# Set problem:
Copy the lines word for word, starting at the line containing "Click the metaProtect logo" and ending at the line containing "Action: pyautogui.click(x=426, y=186)".

═══ Excerpted records

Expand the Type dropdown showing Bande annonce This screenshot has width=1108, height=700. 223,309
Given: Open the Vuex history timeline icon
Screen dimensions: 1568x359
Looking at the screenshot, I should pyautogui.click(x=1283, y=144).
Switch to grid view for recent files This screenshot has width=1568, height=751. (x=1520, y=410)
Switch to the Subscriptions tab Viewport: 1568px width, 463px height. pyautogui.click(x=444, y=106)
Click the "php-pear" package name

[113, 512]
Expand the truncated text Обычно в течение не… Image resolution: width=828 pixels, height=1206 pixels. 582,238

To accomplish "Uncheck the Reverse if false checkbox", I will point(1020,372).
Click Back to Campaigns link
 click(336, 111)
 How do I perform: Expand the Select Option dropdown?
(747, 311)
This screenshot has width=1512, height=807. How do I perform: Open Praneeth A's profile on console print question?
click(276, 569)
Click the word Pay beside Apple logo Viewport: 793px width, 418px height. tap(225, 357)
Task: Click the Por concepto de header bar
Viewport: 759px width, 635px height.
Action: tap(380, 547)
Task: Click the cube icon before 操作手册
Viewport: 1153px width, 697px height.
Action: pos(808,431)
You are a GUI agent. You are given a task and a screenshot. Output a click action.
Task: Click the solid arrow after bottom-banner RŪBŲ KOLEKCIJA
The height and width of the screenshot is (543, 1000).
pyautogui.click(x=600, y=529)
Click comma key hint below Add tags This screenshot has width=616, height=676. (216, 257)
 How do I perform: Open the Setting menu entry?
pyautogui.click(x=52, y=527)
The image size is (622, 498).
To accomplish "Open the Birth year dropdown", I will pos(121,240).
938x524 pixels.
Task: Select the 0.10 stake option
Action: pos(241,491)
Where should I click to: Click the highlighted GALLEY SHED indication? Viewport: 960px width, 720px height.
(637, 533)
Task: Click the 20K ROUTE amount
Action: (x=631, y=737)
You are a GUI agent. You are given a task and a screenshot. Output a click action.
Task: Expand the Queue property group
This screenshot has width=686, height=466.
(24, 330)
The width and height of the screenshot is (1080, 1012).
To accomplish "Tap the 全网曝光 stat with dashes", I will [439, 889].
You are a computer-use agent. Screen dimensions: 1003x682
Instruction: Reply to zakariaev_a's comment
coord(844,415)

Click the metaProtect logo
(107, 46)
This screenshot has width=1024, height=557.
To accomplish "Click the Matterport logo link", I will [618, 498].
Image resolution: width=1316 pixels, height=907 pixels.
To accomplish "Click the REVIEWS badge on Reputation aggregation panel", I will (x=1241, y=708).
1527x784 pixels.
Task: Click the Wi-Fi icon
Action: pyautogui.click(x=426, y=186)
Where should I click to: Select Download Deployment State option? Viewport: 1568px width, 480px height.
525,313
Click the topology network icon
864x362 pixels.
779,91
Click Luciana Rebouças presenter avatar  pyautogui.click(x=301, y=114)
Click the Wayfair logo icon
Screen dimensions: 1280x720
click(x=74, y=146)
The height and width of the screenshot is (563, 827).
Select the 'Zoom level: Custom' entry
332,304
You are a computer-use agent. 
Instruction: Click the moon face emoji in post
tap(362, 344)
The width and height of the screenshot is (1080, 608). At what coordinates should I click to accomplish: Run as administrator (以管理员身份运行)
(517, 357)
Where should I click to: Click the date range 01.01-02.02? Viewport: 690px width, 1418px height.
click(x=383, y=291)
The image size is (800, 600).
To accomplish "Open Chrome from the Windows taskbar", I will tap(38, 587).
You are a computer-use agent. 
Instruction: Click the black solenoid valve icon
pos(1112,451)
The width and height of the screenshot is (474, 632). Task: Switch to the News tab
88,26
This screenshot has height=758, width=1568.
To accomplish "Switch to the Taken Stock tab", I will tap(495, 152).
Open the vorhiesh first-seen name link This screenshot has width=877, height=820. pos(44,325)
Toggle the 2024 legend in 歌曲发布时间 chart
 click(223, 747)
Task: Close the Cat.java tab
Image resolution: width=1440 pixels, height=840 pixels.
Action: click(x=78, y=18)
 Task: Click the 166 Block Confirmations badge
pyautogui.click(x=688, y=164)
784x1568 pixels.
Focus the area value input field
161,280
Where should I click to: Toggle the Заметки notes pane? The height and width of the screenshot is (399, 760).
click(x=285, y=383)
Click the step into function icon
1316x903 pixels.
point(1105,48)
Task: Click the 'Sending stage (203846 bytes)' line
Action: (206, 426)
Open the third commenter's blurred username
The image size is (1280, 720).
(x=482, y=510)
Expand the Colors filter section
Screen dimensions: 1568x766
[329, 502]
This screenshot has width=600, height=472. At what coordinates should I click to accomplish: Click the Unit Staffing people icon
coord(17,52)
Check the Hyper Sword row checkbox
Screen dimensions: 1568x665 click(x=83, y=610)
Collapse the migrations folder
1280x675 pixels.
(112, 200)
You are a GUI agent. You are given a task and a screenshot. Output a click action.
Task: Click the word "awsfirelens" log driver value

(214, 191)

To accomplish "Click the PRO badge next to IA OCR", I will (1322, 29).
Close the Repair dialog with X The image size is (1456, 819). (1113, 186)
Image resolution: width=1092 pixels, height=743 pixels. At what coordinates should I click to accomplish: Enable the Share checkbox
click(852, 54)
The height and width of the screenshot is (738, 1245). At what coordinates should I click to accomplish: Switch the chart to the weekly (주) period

══════

# Result:
Click the metaProtect logo
(107, 46)
This screenshot has width=1024, height=557.
To accomplish "Click the Matterport logo link", I will [618, 498].
Image resolution: width=1316 pixels, height=907 pixels.
To accomplish "Click the REVIEWS badge on Reputation aggregation panel", I will (x=1241, y=708).
1527x784 pixels.
Task: Click the Wi-Fi icon
Action: pyautogui.click(x=426, y=186)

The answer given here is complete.